*YOUR INSTRUCTIONS:* Here are some entries. Repeat all of them exactly.

*** Opening INFORMATION SUPPLIED ***

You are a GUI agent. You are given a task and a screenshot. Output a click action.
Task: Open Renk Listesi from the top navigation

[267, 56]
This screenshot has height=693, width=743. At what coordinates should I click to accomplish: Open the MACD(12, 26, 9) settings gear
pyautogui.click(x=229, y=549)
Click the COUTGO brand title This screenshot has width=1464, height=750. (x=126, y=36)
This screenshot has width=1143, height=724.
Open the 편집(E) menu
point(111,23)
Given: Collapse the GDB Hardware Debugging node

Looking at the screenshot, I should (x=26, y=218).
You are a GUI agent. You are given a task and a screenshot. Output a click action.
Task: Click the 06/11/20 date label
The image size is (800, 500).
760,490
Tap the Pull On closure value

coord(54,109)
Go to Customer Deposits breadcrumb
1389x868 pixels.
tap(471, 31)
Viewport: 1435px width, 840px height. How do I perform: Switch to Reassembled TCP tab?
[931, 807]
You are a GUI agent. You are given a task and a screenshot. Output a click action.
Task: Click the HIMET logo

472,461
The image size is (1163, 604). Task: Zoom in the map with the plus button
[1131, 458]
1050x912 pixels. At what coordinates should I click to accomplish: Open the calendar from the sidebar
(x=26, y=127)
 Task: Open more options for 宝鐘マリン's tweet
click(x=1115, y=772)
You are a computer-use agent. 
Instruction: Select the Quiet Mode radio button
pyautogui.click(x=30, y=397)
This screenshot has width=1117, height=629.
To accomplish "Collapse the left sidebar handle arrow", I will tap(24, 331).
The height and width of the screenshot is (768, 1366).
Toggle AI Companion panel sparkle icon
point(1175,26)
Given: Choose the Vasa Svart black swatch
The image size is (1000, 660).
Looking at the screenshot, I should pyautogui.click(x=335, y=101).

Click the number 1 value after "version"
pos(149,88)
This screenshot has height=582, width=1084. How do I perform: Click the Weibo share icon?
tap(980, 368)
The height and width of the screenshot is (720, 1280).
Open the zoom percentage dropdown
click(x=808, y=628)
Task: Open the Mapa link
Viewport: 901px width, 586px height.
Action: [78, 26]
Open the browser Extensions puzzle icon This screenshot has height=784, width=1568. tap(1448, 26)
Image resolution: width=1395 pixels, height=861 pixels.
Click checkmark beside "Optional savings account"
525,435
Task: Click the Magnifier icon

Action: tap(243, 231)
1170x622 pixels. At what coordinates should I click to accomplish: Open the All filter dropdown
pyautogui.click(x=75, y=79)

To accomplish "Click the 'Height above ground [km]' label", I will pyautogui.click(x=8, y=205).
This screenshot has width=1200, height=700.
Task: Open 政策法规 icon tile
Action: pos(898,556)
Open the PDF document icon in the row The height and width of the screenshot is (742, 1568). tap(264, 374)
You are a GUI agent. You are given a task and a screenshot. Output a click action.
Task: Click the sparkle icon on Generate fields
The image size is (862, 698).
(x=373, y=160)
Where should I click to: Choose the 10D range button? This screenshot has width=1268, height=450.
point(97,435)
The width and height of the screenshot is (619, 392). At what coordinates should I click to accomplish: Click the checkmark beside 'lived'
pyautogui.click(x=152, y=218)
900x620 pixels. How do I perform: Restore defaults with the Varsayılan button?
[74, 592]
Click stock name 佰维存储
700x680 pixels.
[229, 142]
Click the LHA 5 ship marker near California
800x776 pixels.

*** Closing INFORMATION SUPPLIED ***

*ANSWER AREA:*
You are a GUI agent. You are given a task and a screenshot. Output a click action.
Task: Open Renk Listesi from the top navigation

[267, 56]
This screenshot has height=693, width=743. At what coordinates should I click to accomplish: Open the MACD(12, 26, 9) settings gear
pyautogui.click(x=229, y=549)
Click the COUTGO brand title This screenshot has width=1464, height=750. (x=126, y=36)
This screenshot has width=1143, height=724.
Open the 편집(E) menu
point(111,23)
Given: Collapse the GDB Hardware Debugging node

Looking at the screenshot, I should (x=26, y=218).
You are a GUI agent. You are given a task and a screenshot. Output a click action.
Task: Click the 06/11/20 date label
The image size is (800, 500).
760,490
Tap the Pull On closure value

coord(54,109)
Go to Customer Deposits breadcrumb
1389x868 pixels.
tap(471, 31)
Viewport: 1435px width, 840px height. How do I perform: Switch to Reassembled TCP tab?
[931, 807]
You are a GUI agent. You are given a task and a screenshot. Output a click action.
Task: Click the HIMET logo

472,461
The image size is (1163, 604). Task: Zoom in the map with the plus button
[1131, 458]
1050x912 pixels. At what coordinates should I click to accomplish: Open the calendar from the sidebar
(x=26, y=127)
 Task: Open more options for 宝鐘マリン's tweet
click(x=1115, y=772)
You are a computer-use agent. 
Instruction: Select the Quiet Mode radio button
pyautogui.click(x=30, y=397)
This screenshot has width=1117, height=629.
To accomplish "Collapse the left sidebar handle arrow", I will tap(24, 331).
The height and width of the screenshot is (768, 1366).
Toggle AI Companion panel sparkle icon
point(1175,26)
Given: Choose the Vasa Svart black swatch
The image size is (1000, 660).
Looking at the screenshot, I should pyautogui.click(x=335, y=101).

Click the number 1 value after "version"
pos(149,88)
This screenshot has height=582, width=1084. How do I perform: Click the Weibo share icon?
tap(980, 368)
The height and width of the screenshot is (720, 1280).
Open the zoom percentage dropdown
click(x=808, y=628)
Task: Open the Mapa link
Viewport: 901px width, 586px height.
Action: [78, 26]
Open the browser Extensions puzzle icon This screenshot has height=784, width=1568. tap(1448, 26)
Image resolution: width=1395 pixels, height=861 pixels.
Click checkmark beside "Optional savings account"
525,435
Task: Click the Magnifier icon

Action: tap(243, 231)
1170x622 pixels. At what coordinates should I click to accomplish: Open the All filter dropdown
pyautogui.click(x=75, y=79)

To accomplish "Click the 'Height above ground [km]' label", I will pyautogui.click(x=8, y=205).
This screenshot has width=1200, height=700.
Task: Open 政策法规 icon tile
Action: pos(898,556)
Open the PDF document icon in the row The height and width of the screenshot is (742, 1568). tap(264, 374)
You are a GUI agent. You are given a task and a screenshot. Output a click action.
Task: Click the sparkle icon on Generate fields
The image size is (862, 698).
(x=373, y=160)
Where should I click to: Choose the 10D range button? This screenshot has width=1268, height=450.
point(97,435)
The width and height of the screenshot is (619, 392). At what coordinates should I click to accomplish: Click the checkmark beside 'lived'
pyautogui.click(x=152, y=218)
900x620 pixels. How do I perform: Restore defaults with the Varsayılan button?
[74, 592]
Click stock name 佰维存储
700x680 pixels.
[229, 142]
Click the LHA 5 ship marker near California
800x776 pixels.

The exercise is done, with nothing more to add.